By means of a micro-econometric model of household labour supply, we have simulated the ex-ante effects of some reforms, which are a mixture of a future prospect of pension reductions and an income support for the low-income households in Austria. In particular, these reforms are based on the combination of either a NIT or WF and a reduction of pensions by 4.2 and 2.1% in line with the pension reforms 2003–2004 and 2007. We find that most of these reforms bring higher social welfare compared to the baseline system, especially WF that is characterized by an approach of moderate generosity of income support while working and lower pension entitlement in case of early retirement.

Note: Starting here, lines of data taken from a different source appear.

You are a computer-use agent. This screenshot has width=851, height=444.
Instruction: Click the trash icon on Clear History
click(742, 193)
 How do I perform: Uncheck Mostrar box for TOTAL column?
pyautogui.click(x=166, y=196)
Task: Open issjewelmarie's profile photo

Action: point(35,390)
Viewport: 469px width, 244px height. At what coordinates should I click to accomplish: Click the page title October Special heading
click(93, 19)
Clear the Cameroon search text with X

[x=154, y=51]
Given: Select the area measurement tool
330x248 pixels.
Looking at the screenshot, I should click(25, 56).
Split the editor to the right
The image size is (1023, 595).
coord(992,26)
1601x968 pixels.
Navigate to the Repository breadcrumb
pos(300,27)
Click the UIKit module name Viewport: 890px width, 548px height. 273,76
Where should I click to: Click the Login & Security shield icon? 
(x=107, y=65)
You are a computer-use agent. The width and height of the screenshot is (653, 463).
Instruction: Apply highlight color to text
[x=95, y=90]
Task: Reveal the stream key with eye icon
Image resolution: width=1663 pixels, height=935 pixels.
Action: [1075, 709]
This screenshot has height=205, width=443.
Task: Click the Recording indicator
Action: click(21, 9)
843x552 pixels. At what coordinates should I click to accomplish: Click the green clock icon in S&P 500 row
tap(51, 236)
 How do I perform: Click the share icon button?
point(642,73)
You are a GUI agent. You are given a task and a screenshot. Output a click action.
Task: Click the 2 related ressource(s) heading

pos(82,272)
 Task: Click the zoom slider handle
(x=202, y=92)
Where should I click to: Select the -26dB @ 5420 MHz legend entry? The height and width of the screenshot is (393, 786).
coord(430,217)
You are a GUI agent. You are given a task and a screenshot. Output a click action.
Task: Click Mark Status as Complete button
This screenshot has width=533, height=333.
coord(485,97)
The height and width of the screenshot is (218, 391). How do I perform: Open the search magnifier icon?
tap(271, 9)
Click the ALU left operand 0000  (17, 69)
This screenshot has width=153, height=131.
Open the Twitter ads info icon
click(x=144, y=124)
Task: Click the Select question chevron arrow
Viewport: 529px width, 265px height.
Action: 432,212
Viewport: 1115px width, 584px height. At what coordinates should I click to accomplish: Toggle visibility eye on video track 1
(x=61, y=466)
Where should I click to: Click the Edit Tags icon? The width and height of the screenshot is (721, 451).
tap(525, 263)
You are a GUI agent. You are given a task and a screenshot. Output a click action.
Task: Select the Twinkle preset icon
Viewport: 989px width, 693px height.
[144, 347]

We find that the proposed reforms produce important labour incentives to middle-income men in the age category 55–60 whereas the effects for women are weaker. However, when we investigate how labour supply responses differ across the retirement and unemployment/inactivity alternatives, we surprisingly find that these reforms have an increasing effect on unemployment/inactivity probabilities but a decreasing effect on the retirement probabilities in case of women. Furthermore, as the income effect related to the unemployment/inactivity status outweighs the substitution effect related to the retirement status, female labour supply appeared to be slightly affected in overall. These different responses across retirement and unemployment/inactivity status signal that labour supply behaviour hide stronger and different responses across spells for both genders and with different magnitude.

Therefore, reforms that penalise pension benefits along with an income support provided to low-income households seem to be effective in encouraging labour supply and postponing early retirement among couples at preretirement age but may also lead the women to get locked in the unemployment/inactivity trap.